◆ EXERCISE: Reproduce the material between the lines holding "Task: Open System Settings from the launcher" and "The image size", inclusive, swapping "badge" for "label" and leaving all else unchanged. Omit the pictures.

◆ TASK MATERIAL:

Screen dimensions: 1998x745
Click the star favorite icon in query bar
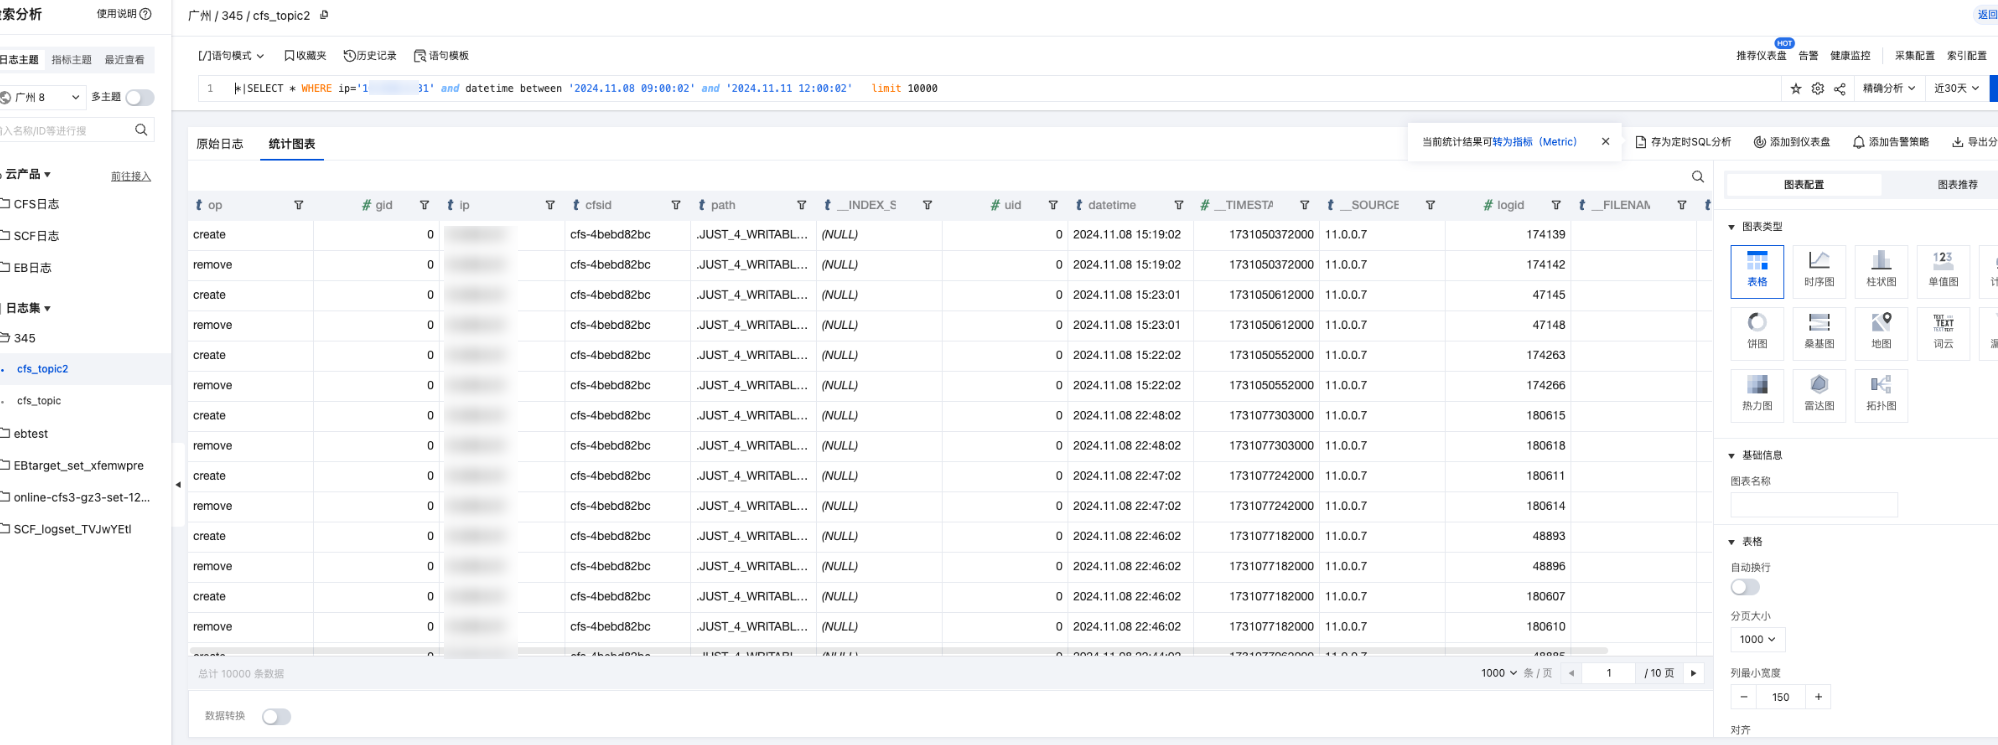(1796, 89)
---
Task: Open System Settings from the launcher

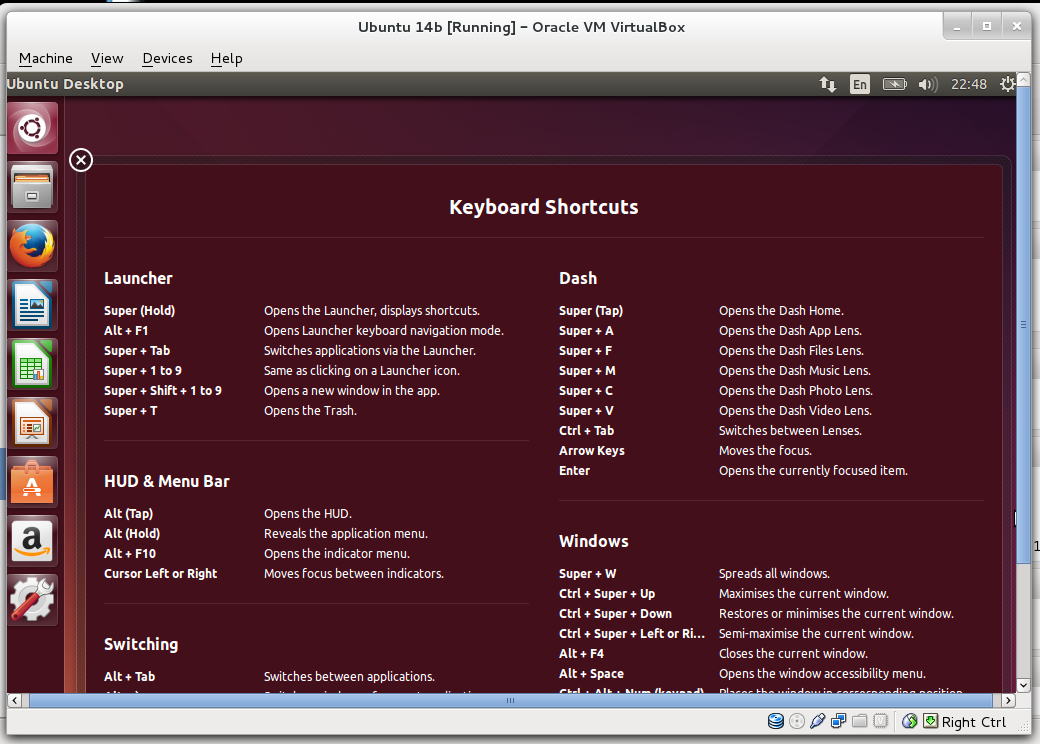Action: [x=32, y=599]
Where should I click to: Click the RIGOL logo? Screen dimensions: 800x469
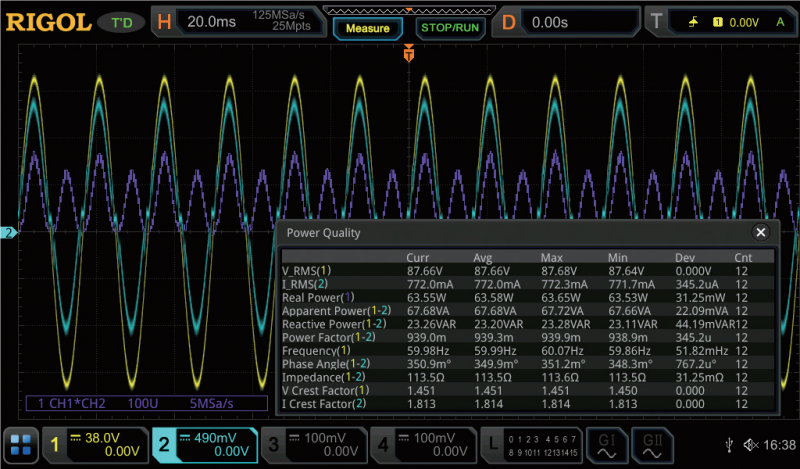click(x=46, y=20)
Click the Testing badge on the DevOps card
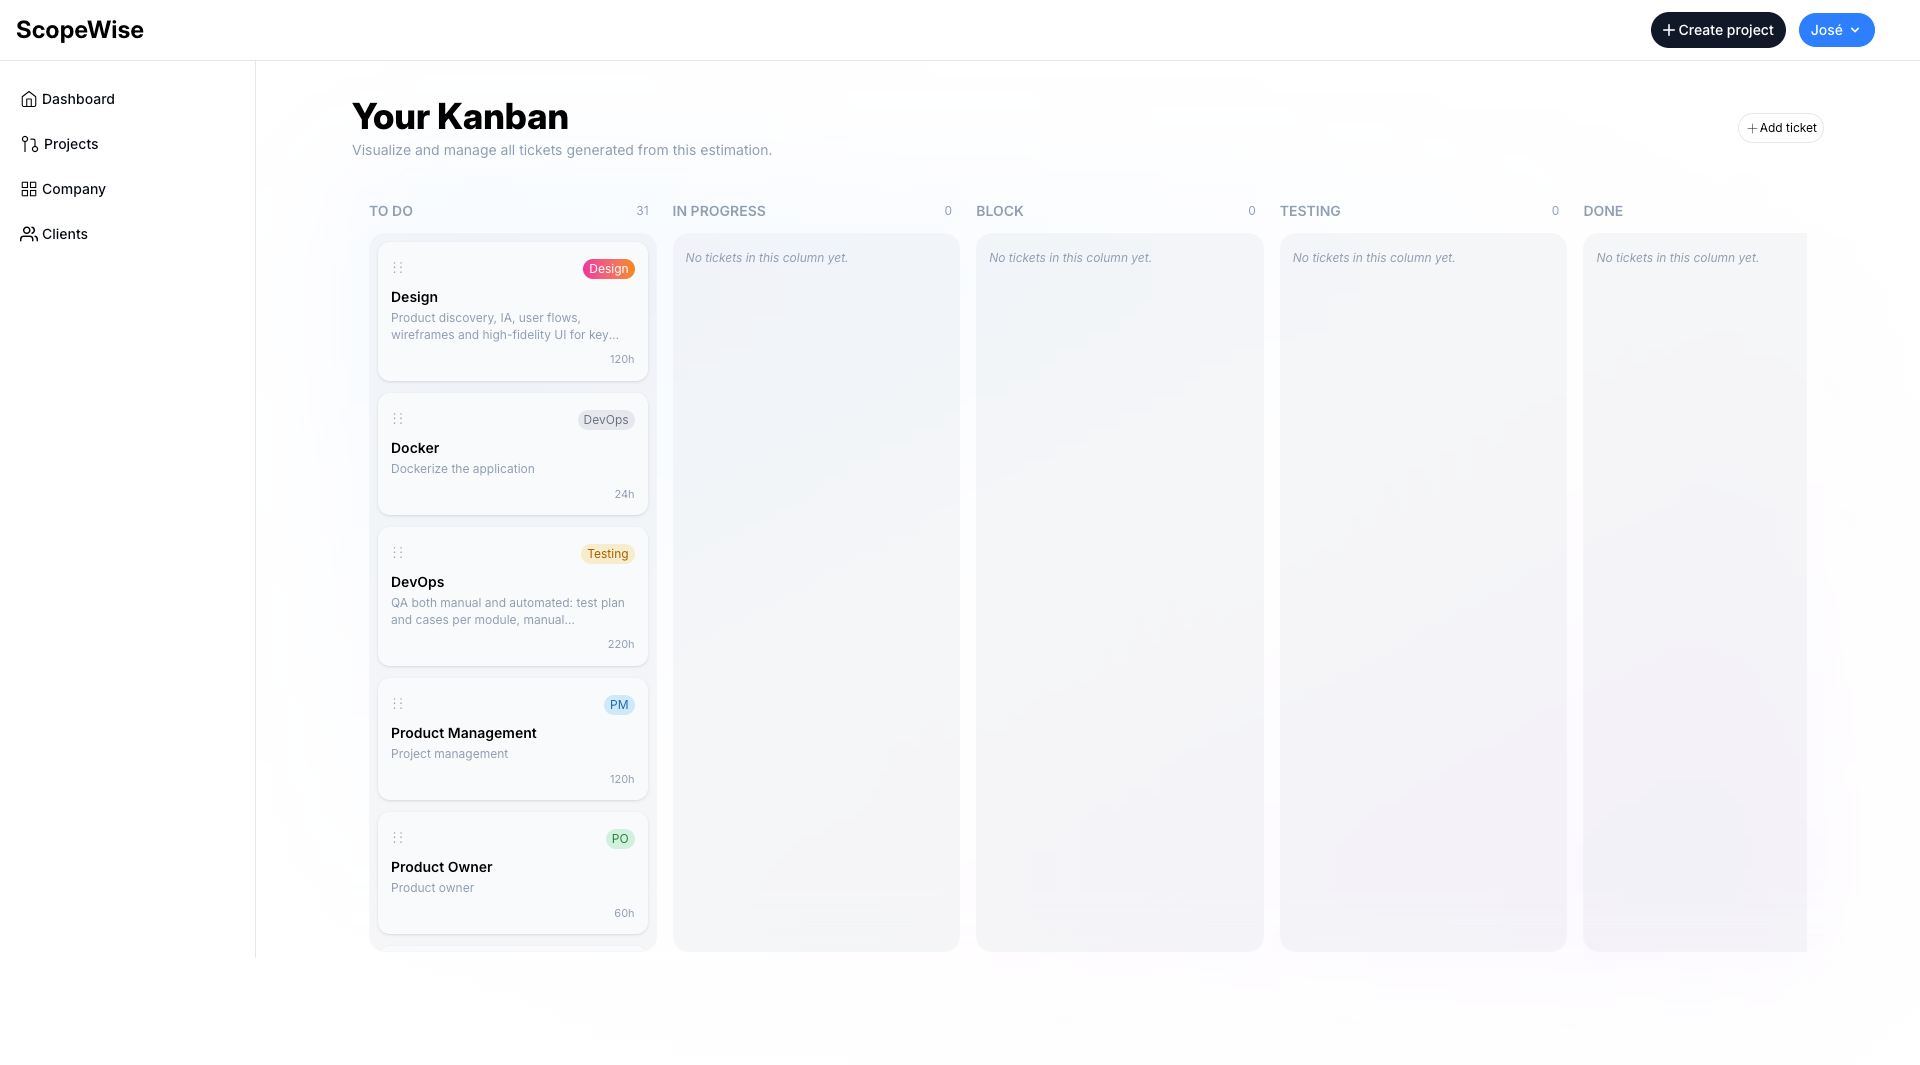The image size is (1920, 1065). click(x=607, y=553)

◆ FULL RESPONSE:
Task: Open System Settings from the launcher

Action: [x=32, y=599]
Where should I click to: Click the RIGOL logo? Screen dimensions: 800x469
click(x=46, y=20)
Click the Testing label on the DevOps card
The image size is (1920, 1065). click(x=607, y=553)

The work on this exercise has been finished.